The meeting was opened at 1030 a.m. by Chairman His Honour Judge Derek Clarkson Q.C. He advised that six apologies had been received and reminded members of the arrangements for Gordon Richardson’s funeral this Thursday at 340 p.m.

A reminder was also given to members that the talk on March 20th by our own Terry Byrne would be entitled ” A South African Journey” and not as titled in the Club Membership Card.

Before introducing the day’s Speaker,  Chairman Derek shared an anecdote about the perils of memory recall as one advances in age illustrated by an incident involving Sir Thomas Beecham and Royalty which was well received by the assembled audience.

Today saw the return of Mr Michael Duncombe who previously told us of his experiences as part of the Saxon’s music trio in his youth and today’s talk “Thanks for the Memories” would take us back to his days of growing up and early adulthood,  sharing his remembered recollections from some of the many people he had met and who had left an indelible impression on him.
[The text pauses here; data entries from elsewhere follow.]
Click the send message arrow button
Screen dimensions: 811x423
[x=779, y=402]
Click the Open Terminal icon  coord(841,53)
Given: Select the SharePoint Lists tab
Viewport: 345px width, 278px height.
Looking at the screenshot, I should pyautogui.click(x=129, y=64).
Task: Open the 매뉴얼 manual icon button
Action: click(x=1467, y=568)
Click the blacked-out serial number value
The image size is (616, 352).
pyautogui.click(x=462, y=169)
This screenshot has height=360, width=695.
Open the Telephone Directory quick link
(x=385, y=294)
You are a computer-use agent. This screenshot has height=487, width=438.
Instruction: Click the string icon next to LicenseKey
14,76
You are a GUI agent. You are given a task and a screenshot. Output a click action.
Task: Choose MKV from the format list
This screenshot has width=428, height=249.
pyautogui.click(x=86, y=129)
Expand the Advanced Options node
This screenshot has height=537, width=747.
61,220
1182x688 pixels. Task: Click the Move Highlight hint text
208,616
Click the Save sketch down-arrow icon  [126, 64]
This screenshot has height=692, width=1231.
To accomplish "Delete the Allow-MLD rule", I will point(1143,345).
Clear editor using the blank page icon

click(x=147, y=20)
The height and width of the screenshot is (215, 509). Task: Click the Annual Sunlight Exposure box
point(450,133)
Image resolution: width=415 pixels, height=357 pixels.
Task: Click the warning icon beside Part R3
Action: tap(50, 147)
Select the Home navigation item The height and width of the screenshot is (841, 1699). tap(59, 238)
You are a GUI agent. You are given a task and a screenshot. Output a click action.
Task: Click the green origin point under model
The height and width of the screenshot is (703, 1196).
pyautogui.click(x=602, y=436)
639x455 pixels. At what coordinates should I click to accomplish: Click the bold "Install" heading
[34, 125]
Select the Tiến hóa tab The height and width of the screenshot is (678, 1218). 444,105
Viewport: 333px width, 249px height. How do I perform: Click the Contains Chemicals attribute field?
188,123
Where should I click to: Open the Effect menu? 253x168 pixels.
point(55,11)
Growing up in Whiston Rotherham he attended Whiston Infant and Junior School and told us about his teachers, headmistress and games played such as Marbles, Hopscotch, Conkers and Whip “N” Top. The girls games he remembered were Skipping and Hand Stands. (which the boys enjoyed watching!!)  Teachers with names such as Miss Lines, Mrs Winspear and Miss Royal were recalled; singing Auld Lang Syne (with variations!) and Monitors for every thing were brought to mind including the Ink Monitor with a blue arm and the Ball Monitors who recovered balls from the school roof in an era before the advent of Health and Safety taking effect. Michael was the School Money Monitor taking a bus ride into Rotherham each week to bank dinner monies and any other miscellaneous amounts something that would no doubt be severely frowned upon in these so-called enlightened times.

At secondary school his memories centred on his drama and football teachers (P.T.), his exam for technical school which saw him opt for Engineering rather than Agriculture, Commerce or Building.

Leaving school he took a job in B.T. Communications following a familiar family pattern but then made a major career direction change early in his married life by retraining at a National College in Leicester for Youth Leadership, a career path he subsequently followed. Again we heard some interesting and amusing tales of his experiences in this field involving individuals decried as reprobates but who displayed some remarkable skills (guitar playing) or whose ambitions were affected/limited by coming from a difficult or violent background and upbringing.

The morning concluded with audience questions and reminisces and it was evident that Michael’s memories had elicited recognition and familiarity amongst many members of their own earlier lives.

The Vote of Thanks, on behalf of the thirty-nine attendees, was given by the ever youthful Mike South who claimed not to recall the early scholastic memories!!